┌──
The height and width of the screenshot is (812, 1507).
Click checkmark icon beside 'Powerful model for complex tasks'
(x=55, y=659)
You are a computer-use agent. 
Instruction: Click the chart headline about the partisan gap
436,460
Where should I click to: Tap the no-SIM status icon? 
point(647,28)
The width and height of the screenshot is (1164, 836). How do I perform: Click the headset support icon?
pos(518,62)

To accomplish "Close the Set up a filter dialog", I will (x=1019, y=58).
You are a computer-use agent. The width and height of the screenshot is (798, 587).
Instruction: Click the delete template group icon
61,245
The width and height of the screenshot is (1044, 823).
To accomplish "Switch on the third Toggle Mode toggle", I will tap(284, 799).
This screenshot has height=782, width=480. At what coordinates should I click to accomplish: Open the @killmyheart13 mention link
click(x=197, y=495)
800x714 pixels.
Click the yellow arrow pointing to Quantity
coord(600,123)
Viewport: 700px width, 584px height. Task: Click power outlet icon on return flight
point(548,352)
└──
### WORK TO BE COMPLETED
Output the full listing above once again, verbatim.

### SOLUTION TO THE PROBLEM
The height and width of the screenshot is (812, 1507).
Click checkmark icon beside 'Powerful model for complex tasks'
(x=55, y=659)
You are a computer-use agent. 
Instruction: Click the chart headline about the partisan gap
436,460
Where should I click to: Tap the no-SIM status icon? 
point(647,28)
The width and height of the screenshot is (1164, 836). How do I perform: Click the headset support icon?
pos(518,62)

To accomplish "Close the Set up a filter dialog", I will (x=1019, y=58).
You are a computer-use agent. The width and height of the screenshot is (798, 587).
Instruction: Click the delete template group icon
61,245
The width and height of the screenshot is (1044, 823).
To accomplish "Switch on the third Toggle Mode toggle", I will tap(284, 799).
This screenshot has height=782, width=480. At what coordinates should I click to accomplish: Open the @killmyheart13 mention link
click(x=197, y=495)
800x714 pixels.
Click the yellow arrow pointing to Quantity
coord(600,123)
Viewport: 700px width, 584px height. Task: Click power outlet icon on return flight
point(548,352)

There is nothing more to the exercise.